Given that all four teams have been up and foiling on these revolutionary boats within days of launching them, isn’t it possible that all four have come up with competitive designs – the performance of which may vary only marginally based on weather conditions and the speed with which the crews get to grips with sailing them?
Although the teams and their spies will have a gut feeling for who among them is fast or slow and in what conditions, they will be keeping that information close to their chests right now.
That means that the rest of us will have to wait six months until the teams all come together for the first time for four days of racing at the opening act of the America’s Cup World Series in Cagliari, Sardinia next April 23–26 to learn who – if anyone – has stolen a march on the rest.

191003_ROSS_PORTSMOUTH_0022.DNG – AC75 Defiant sailing in Newport, Rhode Island.

For now though, we can happily continue to pore over every photograph the teams release and squint as we step frame-by-frame through their videos for evidence to support our speculative theories about what the crews are trying out as they battle to master their AC75s.
However, the reality is that there are so many differences between the four boats that we cannot hope to see even if we were charging alongside in a chase boat.
Those are the hidden differences in the systems that control the flaps on the foils, that determine the constantly shifting 3-D aerodynamic shape of the ground-breaking double-skinned mainsails, and a myriad of other complex elements that make up these highly technological AC75s.
How to effectively balance the complexity and functionality of these systems with the overall reliability of the boat will no doubt be high on the list of problems keeping the design teams and the sailors awake at night.
We may not get to know much about those critical concepts before this 36th edition of the America’s Cup is all played out, but they could easily prove to be the difference between success and failure when the competitive phase begins.

191003_ROSS_PORTSMOUTH_0022.DNG – AC75 Defiant sailing in Newport, Rhode Island.

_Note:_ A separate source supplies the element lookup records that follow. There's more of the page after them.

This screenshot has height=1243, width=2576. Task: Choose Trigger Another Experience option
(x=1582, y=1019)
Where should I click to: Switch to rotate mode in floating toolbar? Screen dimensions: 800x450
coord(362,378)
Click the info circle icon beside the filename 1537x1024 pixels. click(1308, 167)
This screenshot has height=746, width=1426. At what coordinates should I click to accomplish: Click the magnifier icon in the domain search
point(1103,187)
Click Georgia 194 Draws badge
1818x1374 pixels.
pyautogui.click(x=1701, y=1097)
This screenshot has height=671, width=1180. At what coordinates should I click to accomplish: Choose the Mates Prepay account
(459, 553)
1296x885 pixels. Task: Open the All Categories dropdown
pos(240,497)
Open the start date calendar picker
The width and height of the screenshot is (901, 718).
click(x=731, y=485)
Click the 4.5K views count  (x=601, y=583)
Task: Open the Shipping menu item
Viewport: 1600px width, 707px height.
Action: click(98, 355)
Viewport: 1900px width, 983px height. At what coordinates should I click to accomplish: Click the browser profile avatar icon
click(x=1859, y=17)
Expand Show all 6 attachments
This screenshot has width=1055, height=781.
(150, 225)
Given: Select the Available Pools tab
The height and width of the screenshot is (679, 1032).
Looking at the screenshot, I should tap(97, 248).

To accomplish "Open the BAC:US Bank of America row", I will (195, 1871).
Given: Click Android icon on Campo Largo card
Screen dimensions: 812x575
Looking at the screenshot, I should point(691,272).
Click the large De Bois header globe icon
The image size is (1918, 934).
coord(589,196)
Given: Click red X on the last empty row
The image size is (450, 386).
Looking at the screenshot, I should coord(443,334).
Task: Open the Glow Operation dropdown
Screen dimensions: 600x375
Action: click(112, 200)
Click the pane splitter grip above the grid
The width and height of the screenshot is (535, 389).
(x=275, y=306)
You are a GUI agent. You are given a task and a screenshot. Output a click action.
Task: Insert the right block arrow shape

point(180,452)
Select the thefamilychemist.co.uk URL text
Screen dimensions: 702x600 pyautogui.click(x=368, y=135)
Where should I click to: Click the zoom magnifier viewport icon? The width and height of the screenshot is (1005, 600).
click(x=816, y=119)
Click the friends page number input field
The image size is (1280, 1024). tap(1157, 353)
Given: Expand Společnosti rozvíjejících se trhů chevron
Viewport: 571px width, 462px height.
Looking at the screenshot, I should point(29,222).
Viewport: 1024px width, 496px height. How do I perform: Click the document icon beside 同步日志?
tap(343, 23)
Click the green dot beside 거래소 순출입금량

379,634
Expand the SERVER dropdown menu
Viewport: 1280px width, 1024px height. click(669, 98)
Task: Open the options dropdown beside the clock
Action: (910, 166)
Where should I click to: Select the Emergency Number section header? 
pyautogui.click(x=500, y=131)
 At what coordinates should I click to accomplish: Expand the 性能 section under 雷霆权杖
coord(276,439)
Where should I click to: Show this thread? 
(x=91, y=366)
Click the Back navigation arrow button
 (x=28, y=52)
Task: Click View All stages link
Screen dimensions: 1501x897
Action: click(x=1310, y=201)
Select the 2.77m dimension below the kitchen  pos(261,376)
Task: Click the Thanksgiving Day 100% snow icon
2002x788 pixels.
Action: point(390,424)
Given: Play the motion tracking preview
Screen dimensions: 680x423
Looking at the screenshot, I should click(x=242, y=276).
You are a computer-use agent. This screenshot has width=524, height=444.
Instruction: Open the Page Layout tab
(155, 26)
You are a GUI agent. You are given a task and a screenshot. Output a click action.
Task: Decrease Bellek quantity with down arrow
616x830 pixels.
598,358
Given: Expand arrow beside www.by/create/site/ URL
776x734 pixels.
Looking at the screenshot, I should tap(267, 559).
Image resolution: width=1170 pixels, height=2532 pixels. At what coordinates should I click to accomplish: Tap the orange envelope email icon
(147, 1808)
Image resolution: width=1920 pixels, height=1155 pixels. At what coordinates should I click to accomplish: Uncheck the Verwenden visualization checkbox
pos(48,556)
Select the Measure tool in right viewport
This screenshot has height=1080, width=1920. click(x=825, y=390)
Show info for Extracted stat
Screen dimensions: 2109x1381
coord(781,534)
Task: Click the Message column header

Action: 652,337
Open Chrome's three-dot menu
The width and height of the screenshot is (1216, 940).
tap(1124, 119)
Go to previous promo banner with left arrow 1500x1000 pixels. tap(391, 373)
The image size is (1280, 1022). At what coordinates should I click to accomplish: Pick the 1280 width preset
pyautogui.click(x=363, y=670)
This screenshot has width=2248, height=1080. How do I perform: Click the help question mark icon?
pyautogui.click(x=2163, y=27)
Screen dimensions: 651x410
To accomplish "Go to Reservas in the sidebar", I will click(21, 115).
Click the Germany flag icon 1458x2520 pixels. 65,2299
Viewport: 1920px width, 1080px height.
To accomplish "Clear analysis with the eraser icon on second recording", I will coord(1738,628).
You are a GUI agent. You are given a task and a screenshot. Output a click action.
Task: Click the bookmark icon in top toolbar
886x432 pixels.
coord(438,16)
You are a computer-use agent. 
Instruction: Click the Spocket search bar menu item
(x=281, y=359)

One question that is yet to be definitively answered concerns the crew logistics when manoeuvring the AC75s. Given the centrally divided cockpits on all four boats and the trend towards deck-sweeper mainsails, who among the crew will be changing sides and how will they be doing it?
With 11 on the crew, clearly not everyone is going to be running from one side to the other on the tacks and the gybes. Some teams are rumoured to be moving just a handful of sailors each time, while others – it is believed – are experimenting with two helmsman, one on either side of the boat.
It’s a radical approach for sure, but given that the team that can keep its boat in the air the most in a race will likely emerge the winner, it is a technique that is likely well worth trying.